Grafulla was a quiet, unassuming man who never married; his whole life centered on his music. His remarkable technical and musical skills allowed him to become well known as a composer, often writing music to order, and as an arranger. As a director of the 7th Regiment Band, his fame spread widely.

Grafulla was a member of William Magear "Boss" Tweed's exclusive Americus Club. He performed regularly at Americus Club events, and his close relationship with Tweed is expressed on the cover of his sheet music for "Solid Men to the Front," which features a portrait of Tweed with the legend "composed and dedicated to Hon. William M. Tweed."

Grafulla composed Washington Grays in 1861 for the 8th Regiment, New York State Militia. This work has been called a march masterpiece, a band classic, and the prototype of the concert march. Showing the stylistic influence of both German and Italian marches, the march has a marvelous balance of technique and melody in a continuous flow of musical ideas. It dared to break the old formulas, however, because it has no introduction, no break strain, and no stinger.

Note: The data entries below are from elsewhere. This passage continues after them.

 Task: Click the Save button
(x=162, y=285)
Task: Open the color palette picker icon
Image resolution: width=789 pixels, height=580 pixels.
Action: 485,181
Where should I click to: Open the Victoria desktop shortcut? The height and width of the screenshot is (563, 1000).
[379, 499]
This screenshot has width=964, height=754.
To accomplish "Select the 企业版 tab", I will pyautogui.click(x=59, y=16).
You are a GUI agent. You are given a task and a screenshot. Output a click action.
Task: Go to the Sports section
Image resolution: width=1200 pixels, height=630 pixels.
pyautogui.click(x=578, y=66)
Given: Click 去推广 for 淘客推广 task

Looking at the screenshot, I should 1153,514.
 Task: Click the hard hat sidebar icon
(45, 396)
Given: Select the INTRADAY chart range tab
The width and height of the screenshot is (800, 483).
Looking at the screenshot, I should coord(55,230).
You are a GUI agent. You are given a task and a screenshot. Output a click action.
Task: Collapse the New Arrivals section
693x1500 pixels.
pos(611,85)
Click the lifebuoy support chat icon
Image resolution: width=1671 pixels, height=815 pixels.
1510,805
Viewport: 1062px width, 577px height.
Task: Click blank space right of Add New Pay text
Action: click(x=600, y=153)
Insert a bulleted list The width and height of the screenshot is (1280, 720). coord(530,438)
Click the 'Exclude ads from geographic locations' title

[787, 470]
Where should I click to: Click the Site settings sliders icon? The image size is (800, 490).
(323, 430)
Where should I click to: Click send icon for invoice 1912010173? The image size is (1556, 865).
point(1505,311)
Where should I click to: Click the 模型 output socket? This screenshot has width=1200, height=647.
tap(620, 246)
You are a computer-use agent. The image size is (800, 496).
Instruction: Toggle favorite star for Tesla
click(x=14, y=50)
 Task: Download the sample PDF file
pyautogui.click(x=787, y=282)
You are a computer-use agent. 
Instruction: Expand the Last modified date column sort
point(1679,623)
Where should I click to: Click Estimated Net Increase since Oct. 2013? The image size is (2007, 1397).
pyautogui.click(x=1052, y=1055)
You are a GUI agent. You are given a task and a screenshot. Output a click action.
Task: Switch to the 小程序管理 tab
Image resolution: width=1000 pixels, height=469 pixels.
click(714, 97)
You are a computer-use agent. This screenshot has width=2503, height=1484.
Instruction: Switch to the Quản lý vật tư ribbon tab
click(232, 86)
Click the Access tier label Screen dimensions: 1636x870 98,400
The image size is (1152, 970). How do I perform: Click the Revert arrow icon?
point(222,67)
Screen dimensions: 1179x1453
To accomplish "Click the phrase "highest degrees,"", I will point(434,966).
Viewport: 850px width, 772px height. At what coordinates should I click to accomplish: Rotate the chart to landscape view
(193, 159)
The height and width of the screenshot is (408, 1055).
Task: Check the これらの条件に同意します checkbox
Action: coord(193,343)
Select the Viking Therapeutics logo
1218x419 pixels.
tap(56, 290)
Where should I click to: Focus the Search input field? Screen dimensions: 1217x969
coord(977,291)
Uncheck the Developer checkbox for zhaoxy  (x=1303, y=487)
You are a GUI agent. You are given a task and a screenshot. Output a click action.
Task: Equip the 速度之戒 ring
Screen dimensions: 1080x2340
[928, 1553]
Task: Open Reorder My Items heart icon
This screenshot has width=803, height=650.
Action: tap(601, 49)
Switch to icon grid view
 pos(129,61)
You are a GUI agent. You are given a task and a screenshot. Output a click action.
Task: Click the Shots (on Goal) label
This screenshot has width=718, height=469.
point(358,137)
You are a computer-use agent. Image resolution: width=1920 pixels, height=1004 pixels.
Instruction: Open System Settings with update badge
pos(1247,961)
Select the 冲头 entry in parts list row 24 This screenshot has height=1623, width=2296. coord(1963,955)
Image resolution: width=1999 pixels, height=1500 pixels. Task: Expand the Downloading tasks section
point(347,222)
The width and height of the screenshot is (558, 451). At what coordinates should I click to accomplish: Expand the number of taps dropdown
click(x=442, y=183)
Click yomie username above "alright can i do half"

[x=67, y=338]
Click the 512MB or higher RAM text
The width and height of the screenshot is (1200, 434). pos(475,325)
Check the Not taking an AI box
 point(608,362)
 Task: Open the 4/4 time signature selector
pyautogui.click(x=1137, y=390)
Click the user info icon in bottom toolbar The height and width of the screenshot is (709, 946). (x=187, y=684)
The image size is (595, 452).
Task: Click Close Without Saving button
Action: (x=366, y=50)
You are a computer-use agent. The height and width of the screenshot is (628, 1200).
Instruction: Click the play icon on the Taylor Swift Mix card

Curiously, long after Grafulla's death, during the presidential contest of 1896, while McKinley and Bryan were debating the burning issue of a silver vs. gold monetary standard, his publishers issued a Solid Money March under the palindrome, "C.S.Allufarg".

Some of Grafulla's works, including "Parade" and "Freischutz Quickstep", were heard in the 1990 Ken Burns PBS miniseries, The Civil War.